◆ YOUR OBJECTIVE:
Reproduce the entries exactly as they appear below.

[Items from a dataset]
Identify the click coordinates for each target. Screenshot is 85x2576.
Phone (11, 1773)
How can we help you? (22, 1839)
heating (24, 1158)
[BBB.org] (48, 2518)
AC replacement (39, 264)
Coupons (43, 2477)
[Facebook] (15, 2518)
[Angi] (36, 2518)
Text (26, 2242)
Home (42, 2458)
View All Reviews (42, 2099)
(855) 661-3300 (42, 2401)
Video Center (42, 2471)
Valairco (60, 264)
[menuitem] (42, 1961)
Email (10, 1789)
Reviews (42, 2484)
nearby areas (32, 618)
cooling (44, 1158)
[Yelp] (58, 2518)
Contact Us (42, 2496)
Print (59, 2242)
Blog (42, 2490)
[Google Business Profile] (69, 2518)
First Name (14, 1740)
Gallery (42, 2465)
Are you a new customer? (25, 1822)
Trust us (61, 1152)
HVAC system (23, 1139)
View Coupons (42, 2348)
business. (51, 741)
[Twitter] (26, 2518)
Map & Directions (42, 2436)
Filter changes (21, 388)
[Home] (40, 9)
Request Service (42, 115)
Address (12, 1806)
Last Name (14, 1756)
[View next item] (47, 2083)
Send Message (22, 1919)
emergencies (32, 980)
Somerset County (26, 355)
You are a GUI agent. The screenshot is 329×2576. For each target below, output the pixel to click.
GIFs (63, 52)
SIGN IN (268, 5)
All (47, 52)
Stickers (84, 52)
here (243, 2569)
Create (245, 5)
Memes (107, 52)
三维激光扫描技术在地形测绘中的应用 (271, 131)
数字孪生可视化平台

◆ ANSWER TO THE PROBLEM:
Identify the click coordinates for each target. Screenshot is 85x2576.
Phone (11, 1773)
How can we help you? (22, 1839)
heating (24, 1158)
[BBB.org] (48, 2518)
AC replacement (39, 264)
Coupons (43, 2477)
[Facebook] (15, 2518)
[Angi] (36, 2518)
Text (26, 2242)
Home (42, 2458)
View All Reviews (42, 2099)
(855) 661-3300 (42, 2401)
Video Center (42, 2471)
Valairco (60, 264)
[menuitem] (42, 1961)
Email (10, 1789)
Reviews (42, 2484)
nearby areas (32, 618)
cooling (44, 1158)
[Yelp] (58, 2518)
Contact Us (42, 2496)
Print (59, 2242)
Blog (42, 2490)
[Google Business Profile] (69, 2518)
First Name (14, 1740)
Gallery (42, 2465)
Are you a new customer? (25, 1822)
Trust us (61, 1152)
HVAC system (23, 1139)
View Coupons (42, 2348)
business. (51, 741)
[Twitter] (26, 2518)
Map & Directions (42, 2436)
Filter changes (21, 388)
[Home] (40, 9)
Request Service (42, 115)
Address (12, 1806)
Last Name (14, 1756)
[View next item] (47, 2083)
Send Message (22, 1919)
emergencies (32, 980)
Somerset County (26, 355)
You are a GUI agent. The screenshot is 329×2576. For each target below, output the pixel to click.
GIFs (63, 52)
SIGN IN (268, 5)
All (47, 52)
Stickers (84, 52)
here (243, 2569)
Create (245, 5)
Memes (107, 52)
三维激光扫描技术在地形测绘中的应用 (271, 131)
数字孪生可视化平台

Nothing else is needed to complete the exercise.